**PROVIDED ENTRIES**
---------------

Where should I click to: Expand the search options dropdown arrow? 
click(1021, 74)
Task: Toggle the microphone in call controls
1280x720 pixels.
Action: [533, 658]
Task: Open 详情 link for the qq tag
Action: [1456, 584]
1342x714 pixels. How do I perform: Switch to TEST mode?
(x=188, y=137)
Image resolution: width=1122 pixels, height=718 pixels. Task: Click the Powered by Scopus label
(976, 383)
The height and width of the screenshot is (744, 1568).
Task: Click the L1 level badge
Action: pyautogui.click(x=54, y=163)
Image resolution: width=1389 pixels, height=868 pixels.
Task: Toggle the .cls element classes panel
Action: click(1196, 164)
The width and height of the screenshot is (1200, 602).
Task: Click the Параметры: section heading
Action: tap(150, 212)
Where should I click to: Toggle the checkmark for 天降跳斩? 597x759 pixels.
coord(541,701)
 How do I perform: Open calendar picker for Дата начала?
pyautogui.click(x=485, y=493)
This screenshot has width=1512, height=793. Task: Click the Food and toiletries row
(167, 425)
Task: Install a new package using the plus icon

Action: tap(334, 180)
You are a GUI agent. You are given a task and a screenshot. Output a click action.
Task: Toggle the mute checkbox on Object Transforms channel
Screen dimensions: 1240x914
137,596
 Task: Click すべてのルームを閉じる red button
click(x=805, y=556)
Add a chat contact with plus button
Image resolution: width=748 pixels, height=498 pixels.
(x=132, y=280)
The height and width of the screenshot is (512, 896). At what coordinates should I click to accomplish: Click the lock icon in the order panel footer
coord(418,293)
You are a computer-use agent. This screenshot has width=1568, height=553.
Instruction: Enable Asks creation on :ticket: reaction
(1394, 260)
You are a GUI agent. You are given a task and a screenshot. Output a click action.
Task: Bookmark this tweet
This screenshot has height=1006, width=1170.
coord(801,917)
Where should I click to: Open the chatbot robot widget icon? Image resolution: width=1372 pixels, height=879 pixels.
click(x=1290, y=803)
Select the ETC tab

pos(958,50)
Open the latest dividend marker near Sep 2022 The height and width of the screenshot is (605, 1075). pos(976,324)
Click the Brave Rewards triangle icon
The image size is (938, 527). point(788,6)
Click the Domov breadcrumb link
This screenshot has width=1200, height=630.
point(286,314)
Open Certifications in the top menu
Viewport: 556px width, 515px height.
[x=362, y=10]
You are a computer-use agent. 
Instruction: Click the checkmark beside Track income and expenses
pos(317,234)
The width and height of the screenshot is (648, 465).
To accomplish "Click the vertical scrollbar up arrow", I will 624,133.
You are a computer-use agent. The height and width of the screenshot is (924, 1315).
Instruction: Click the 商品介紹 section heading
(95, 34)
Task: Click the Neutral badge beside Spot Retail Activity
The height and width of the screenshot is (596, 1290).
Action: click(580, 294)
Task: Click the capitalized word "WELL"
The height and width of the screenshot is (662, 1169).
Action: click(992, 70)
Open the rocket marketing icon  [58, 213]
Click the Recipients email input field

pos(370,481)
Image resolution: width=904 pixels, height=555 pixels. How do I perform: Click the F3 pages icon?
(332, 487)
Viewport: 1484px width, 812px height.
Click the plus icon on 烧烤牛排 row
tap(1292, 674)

---------------

**WHAT TO WORK ON**
Please output the complete listing without any alteration.

**EXERCISE SOLUTION**
Where should I click to: Expand the search options dropdown arrow? 
click(1021, 74)
Task: Toggle the microphone in call controls
1280x720 pixels.
Action: [533, 658]
Task: Open 详情 link for the qq tag
Action: [1456, 584]
1342x714 pixels. How do I perform: Switch to TEST mode?
(x=188, y=137)
Image resolution: width=1122 pixels, height=718 pixels. Task: Click the Powered by Scopus label
(976, 383)
The height and width of the screenshot is (744, 1568).
Task: Click the L1 level badge
Action: pyautogui.click(x=54, y=163)
Image resolution: width=1389 pixels, height=868 pixels.
Task: Toggle the .cls element classes panel
Action: click(1196, 164)
The width and height of the screenshot is (1200, 602).
Task: Click the Параметры: section heading
Action: tap(150, 212)
Where should I click to: Toggle the checkmark for 天降跳斩? 597x759 pixels.
coord(541,701)
 How do I perform: Open calendar picker for Дата начала?
pyautogui.click(x=485, y=493)
This screenshot has width=1512, height=793. Task: Click the Food and toiletries row
(167, 425)
Task: Install a new package using the plus icon

Action: tap(334, 180)
You are a GUI agent. You are given a task and a screenshot. Output a click action.
Task: Toggle the mute checkbox on Object Transforms channel
Screen dimensions: 1240x914
137,596
 Task: Click すべてのルームを閉じる red button
click(x=805, y=556)
Add a chat contact with plus button
Image resolution: width=748 pixels, height=498 pixels.
(x=132, y=280)
The height and width of the screenshot is (512, 896). At what coordinates should I click to accomplish: Click the lock icon in the order panel footer
coord(418,293)
You are a computer-use agent. This screenshot has width=1568, height=553.
Instruction: Enable Asks creation on :ticket: reaction
(1394, 260)
You are a GUI agent. You are given a task and a screenshot. Output a click action.
Task: Bookmark this tweet
This screenshot has height=1006, width=1170.
coord(801,917)
Where should I click to: Open the chatbot robot widget icon? Image resolution: width=1372 pixels, height=879 pixels.
click(x=1290, y=803)
Select the ETC tab

pos(958,50)
Open the latest dividend marker near Sep 2022 The height and width of the screenshot is (605, 1075). pos(976,324)
Click the Brave Rewards triangle icon
The image size is (938, 527). point(788,6)
Click the Domov breadcrumb link
This screenshot has width=1200, height=630.
point(286,314)
Open Certifications in the top menu
Viewport: 556px width, 515px height.
[x=362, y=10]
You are a computer-use agent. 
Instruction: Click the checkmark beside Track income and expenses
pos(317,234)
The width and height of the screenshot is (648, 465).
To accomplish "Click the vertical scrollbar up arrow", I will 624,133.
You are a computer-use agent. The height and width of the screenshot is (924, 1315).
Instruction: Click the 商品介紹 section heading
(95, 34)
Task: Click the Neutral badge beside Spot Retail Activity
The height and width of the screenshot is (596, 1290).
Action: click(580, 294)
Task: Click the capitalized word "WELL"
The height and width of the screenshot is (662, 1169).
Action: click(992, 70)
Open the rocket marketing icon  [58, 213]
Click the Recipients email input field

pos(370,481)
Image resolution: width=904 pixels, height=555 pixels. How do I perform: Click the F3 pages icon?
(332, 487)
Viewport: 1484px width, 812px height.
Click the plus icon on 烧烤牛排 row
tap(1292, 674)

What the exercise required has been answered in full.